Nei filmini di famiglia dei Rossellini, montati nei documentari di questo centenario, si vede che i due erano veramente innamorati, lo si capisce dagli sguardi, dai gesti, dalle tenerezze, in immagini non posate per il pubblico. Tutto il resto è storia:  per sei anni Rossellini fece di Bergman la sua musa e le impedì di lavorare per chiunque altro; i film girati insieme non ebbero successo.

Nella maturità, Ingrid capì e disse che non erano simili come aveva creduto,  erano opposti. Lui un genio dell’improvvisazione abituato a usare attori non  professionisti, lei una professionista forgiata dagli studios che del film doveva sempre sapere e studiare tutto.
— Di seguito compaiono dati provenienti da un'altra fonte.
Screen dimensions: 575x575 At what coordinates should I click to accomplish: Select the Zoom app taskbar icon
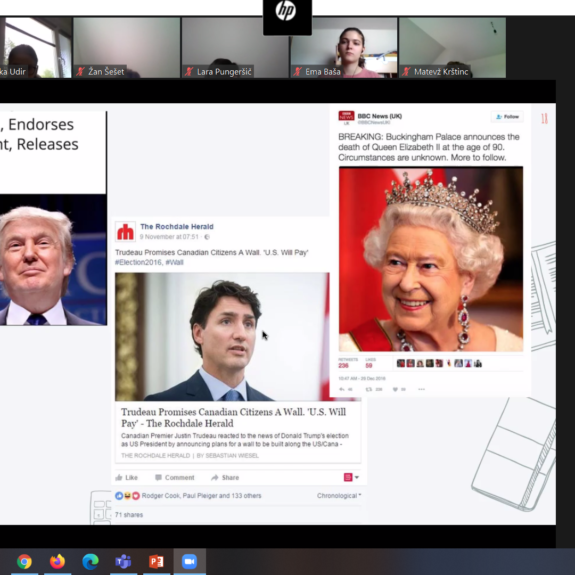(189, 561)
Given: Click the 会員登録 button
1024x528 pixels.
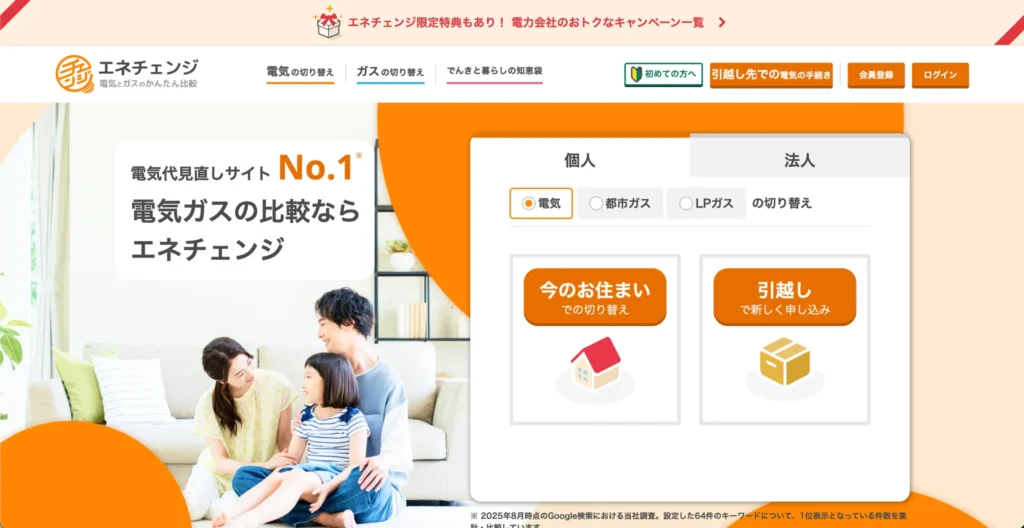Looking at the screenshot, I should coord(876,75).
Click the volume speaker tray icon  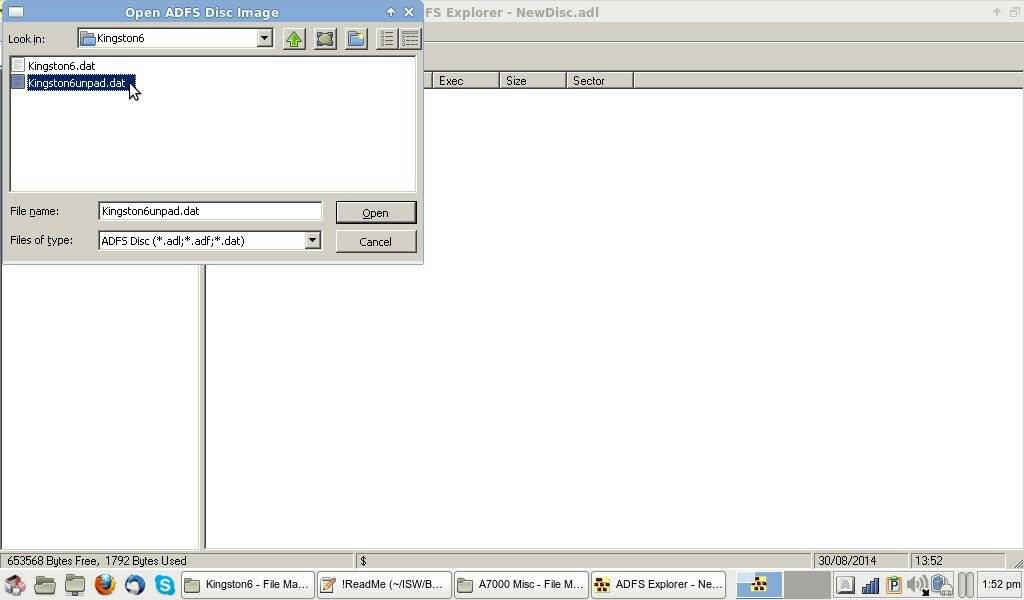coord(916,585)
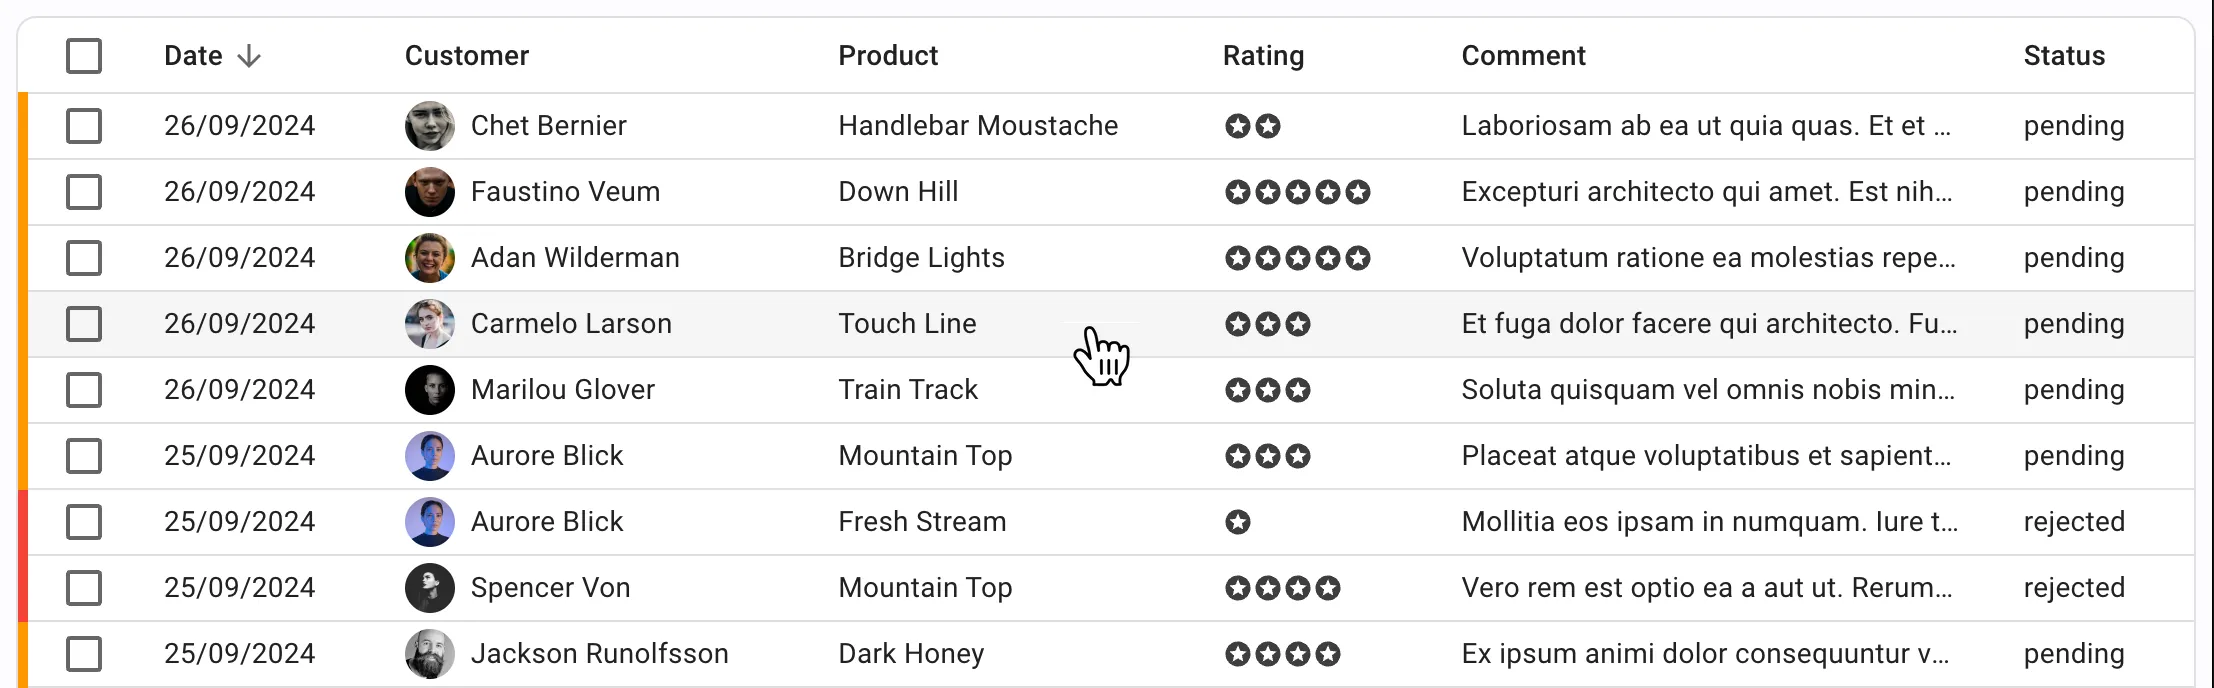Open the Handlebar Moustache product link
Image resolution: width=2214 pixels, height=688 pixels.
[977, 126]
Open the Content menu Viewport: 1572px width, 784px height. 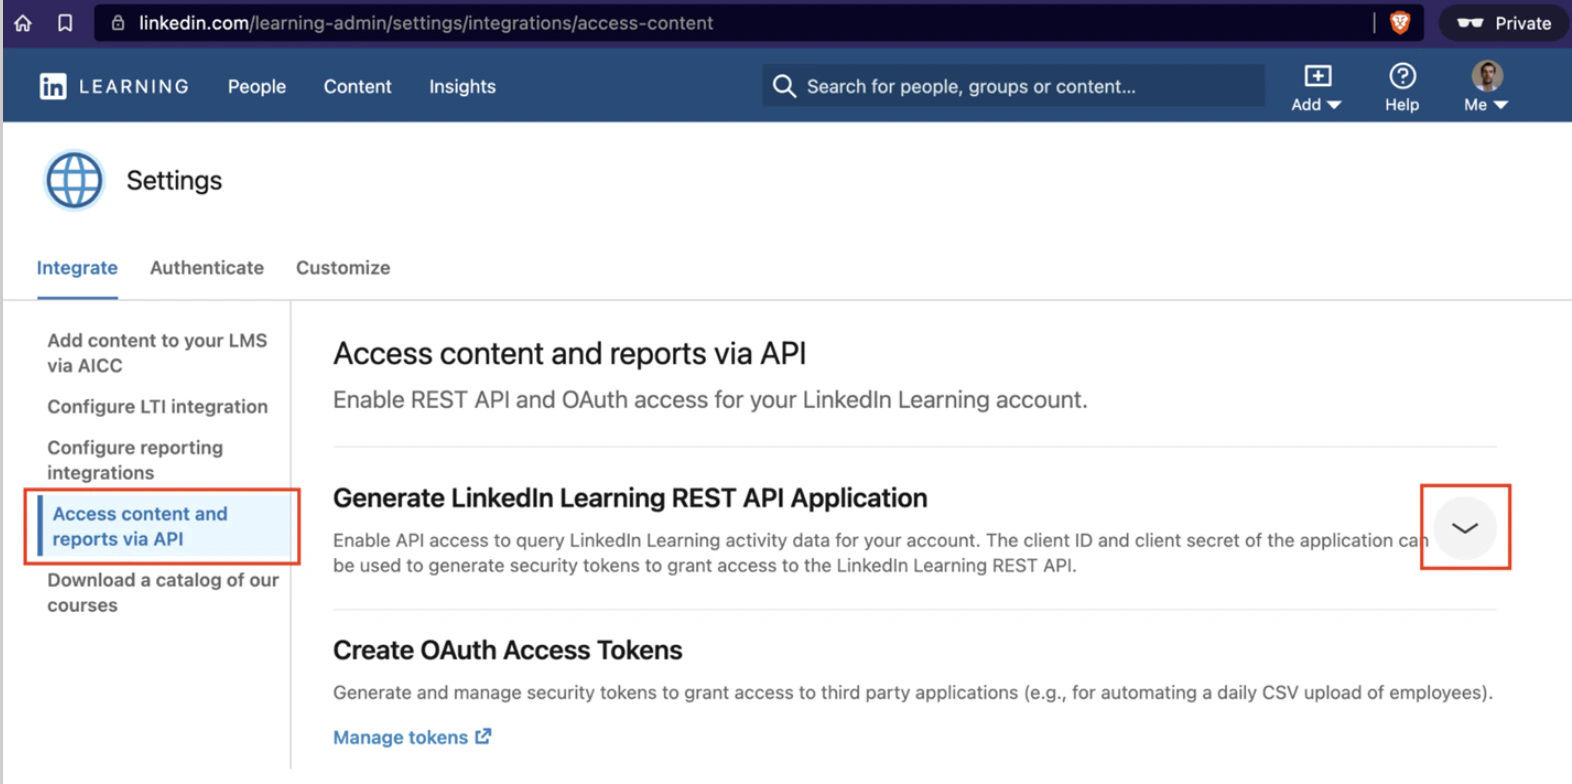357,87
Ne uscirono prendendo atto del fallimento. Rossellini partì per l’India,  da dove sarebbe poi tornato con un’altra moglie, Sonali Das Gupta, e altri figli. Bergman accettò una proposta di Jean Renoir: il film era Eliana e gli uomini e la rimetteva nel circuito internazionale del cinema, subito dopo fece Anastasia  che, nel 1957, le valse un altro Oscar. Si erano riaperte le porte di Hollywood.  

A 43 anni Bergman ricomincia un’altra volta, vive a Parigi e farà ancora molti film. Colpisce che il cerchio si chiuda con un ritorno alle origini, alla Svezia e al teatro (aveva cominciato come allieva della Reale Accademia di Arte Drammatica). Sposa il produttore teatrale svedese Lars Schmidt e con lui passerà le estati sull’isola di Dannhalmen, dove nel 1962 andrà a intervistarla anche Oriana Fallaci. In  “Gli Antipatici”, BUR  2014, Oriana la descrive così: “Americana in America, italiana in Italia, ora francese in Francia(…) la maturità comincia a pesarle e solo il corpo si mantiene giovane e asciutto. Ma lei accetta le rughe come si accettano la pioggia e il sole, l’inverno e l’estate, la vita e la morte: con la serenità di chi capisce che la stagione delle avventure è finita e bisogna pur prepararsi a vestire di grigio per tornare un giorno al villaggio. Come Peer Gynt”.